▸ **Detalhes do exercício**
Transcreva, sem mudar nada, o trecho do texto sobre a crise da Islândia que vai de "A crise da Islândia" até "milhões de coroas)".

▸ **Texto para leitura**

Como de praxe, as receitas sugeridas para a solução da crise recomendam mais intervencionismos, algo que irá apenas exacerbar a situação.  Apenas se tivermos uma compreensão verdadeira acerca da natureza artificial e insustentável da expansão econômica (boom) ocorrida na última década é que poderemos chegar a soluções efetivas para o colapso que varreu o país.

O Descompasso da Maturação e as Expansões Econômicas Artificiais

A crise da Islândia possui um elo em comum com as outras crises que vêm afetando atualmente as economias desenvolvidas: todas possuem sistemas bancários fortemente envolvidos na prática da maturação descompassada.  Em outras palavras, os bancos da Islândia emitiam obrigações de curto prazo para captar dinheiro para investir em ativos de longo prazo.  A figura 1 apresenta as disparidades de financiamento – isto é, passivos (obrigações) menos ativos – para determinados prazos de maturidade.  Os dados do gráfico são para os três maiores bancos da Islândia – Kaupthing, Glitnir e Landsbanki.[2]

Figura 1: Disparidade de financiamento para os três grandes bancos (em milhões de coroas)

▸ **Informações exibidas**

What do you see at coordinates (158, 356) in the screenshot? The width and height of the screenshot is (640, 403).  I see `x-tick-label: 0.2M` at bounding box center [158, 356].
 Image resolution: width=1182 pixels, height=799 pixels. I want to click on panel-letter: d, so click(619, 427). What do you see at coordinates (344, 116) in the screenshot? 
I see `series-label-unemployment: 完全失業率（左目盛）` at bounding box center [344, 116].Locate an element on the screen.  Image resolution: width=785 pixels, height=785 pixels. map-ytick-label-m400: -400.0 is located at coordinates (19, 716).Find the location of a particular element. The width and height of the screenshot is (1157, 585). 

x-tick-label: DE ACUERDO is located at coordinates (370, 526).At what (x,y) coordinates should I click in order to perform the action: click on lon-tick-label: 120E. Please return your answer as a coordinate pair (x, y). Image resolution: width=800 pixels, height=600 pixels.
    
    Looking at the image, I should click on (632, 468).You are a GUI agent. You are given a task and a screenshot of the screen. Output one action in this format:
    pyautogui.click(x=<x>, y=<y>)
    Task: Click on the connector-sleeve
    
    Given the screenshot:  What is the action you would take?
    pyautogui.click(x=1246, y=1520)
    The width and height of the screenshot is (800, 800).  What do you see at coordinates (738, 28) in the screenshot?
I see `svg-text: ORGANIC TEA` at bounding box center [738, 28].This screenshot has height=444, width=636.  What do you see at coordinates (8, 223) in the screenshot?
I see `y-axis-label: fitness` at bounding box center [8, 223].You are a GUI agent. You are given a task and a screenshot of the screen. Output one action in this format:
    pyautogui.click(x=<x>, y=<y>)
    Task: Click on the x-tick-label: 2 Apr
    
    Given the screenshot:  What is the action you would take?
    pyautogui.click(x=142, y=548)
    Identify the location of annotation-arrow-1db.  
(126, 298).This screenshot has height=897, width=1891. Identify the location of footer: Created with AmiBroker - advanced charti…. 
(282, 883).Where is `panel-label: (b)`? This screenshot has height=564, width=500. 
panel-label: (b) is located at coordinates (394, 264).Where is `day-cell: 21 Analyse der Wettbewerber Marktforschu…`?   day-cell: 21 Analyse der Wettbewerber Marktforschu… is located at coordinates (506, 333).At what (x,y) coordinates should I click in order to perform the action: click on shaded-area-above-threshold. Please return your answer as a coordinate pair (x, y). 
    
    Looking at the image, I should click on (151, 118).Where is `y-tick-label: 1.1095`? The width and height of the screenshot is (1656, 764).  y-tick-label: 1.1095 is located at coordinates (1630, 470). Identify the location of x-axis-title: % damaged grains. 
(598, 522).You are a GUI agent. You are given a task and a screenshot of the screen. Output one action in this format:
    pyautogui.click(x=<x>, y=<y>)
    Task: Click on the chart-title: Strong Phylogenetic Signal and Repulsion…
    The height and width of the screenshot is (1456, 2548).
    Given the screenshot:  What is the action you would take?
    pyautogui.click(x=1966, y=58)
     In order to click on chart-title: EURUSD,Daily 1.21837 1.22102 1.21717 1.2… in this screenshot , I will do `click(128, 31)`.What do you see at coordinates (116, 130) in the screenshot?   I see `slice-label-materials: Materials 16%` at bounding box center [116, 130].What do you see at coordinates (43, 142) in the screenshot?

▸ **Resposta do exercício**
A crise da Islândia possui um elo em comum com as outras crises que vêm afetando atualmente as economias desenvolvidas: todas possuem sistemas bancários fortemente envolvidos na prática da maturação descompassada.  Em outras palavras, os bancos da Islândia emitiam obrigações de curto prazo para captar dinheiro para investir em ativos de longo prazo.  A figura 1 apresenta as disparidades de financiamento – isto é, passivos (obrigações) menos ativos – para determinados prazos de maturidade.  Os dados do gráfico são para os três maiores bancos da Islândia – Kaupthing, Glitnir e Landsbanki.[2]

Figura 1: Disparidade de financiamento para os três grandes bancos (em milhões de coroas)